Super Derby 38 will be run on the afternoon of Saturday, Sept. 9, 2017. Here’s what you need to know in order to enjoy it:
1. What to Wear
Super Derby day is different from most days at Harrah’s Louisiana Downs. The grandstands are filled with ladies in colorful sun dresses and men in seersucker and linen. While it isn’t necessary to dress up for the Super Derby, it can pay off: The track typically hosts best-dressed and “best hat” competitions on the big day.
2. How to Pick a Winner
New to racing? Harrah’s Louisiana Downs typically offers a beginner-friendly handicapping seminar (handicapping is the art of picking winners in thoroughbred racing) early in the day during the Super Derby festivities. Details of Super Derby 38 are being shared in the official Facebook event for Super Derby 38; RSVP to the event for details of seminars and other race day festivities.
Remember that, while all ages are welcome at the track, you’ve got to be 18 years of age or older to bet on the races.
3. Where to Watch the Races
There are plenty of options for where to watch the races at Harrah’s Louisiana Downs, including paid seating on the Clubhouse Level and free indoor seating in the grandstands. For me, nothing beats being trackside. From this up-close vantage, the excitement of live racing feels larger than life. The winner’s circle area is great for people-watching, as well.
4. How Affordable Thoroughbred Racing Can Be
My late grandfather and I spent a lot of time at Harrah’s Louisiana Downs together, much of it while I was struggling to make ends meet as a college student. Often, I’d bring a $20 bill to the track and leave with enough cash to grab a burger on the way home, even if I’d lost every race. The secret of thoroughbred racing is that, regardless of whether you’ve bet $2 or $200 on a race, it’s still an absolute thrill when the horses come pounding down the stretch.
5. Who to Follow
Like so many things these days, a big horse race can be more fun to experience if you’re following the right folks on Twitter. Mary Rampellini, Mid-South Correspondent for the Daily Racing Form, will likely be sharing her take on the day’s races.

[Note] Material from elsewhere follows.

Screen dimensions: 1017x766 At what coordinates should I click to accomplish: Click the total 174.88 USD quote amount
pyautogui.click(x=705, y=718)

Racing insider Travis Stone, who previously announced races at Harrah’s Louisiana Downs, will be a useful follow on race day. And it couldn’t hurt to follow Harrah’s Louisiana Downs.
If you decide to get in on the excitement of Super Derby day, good on ‘ya. It’s a Shreveport-Bossier tradition that too many locals – especially those under age 35 or so – have yet to experience. My advice? Arrive early, celebrate responsibly and always, always jump up and down and shout your horse’s name when they turn down the homestretch.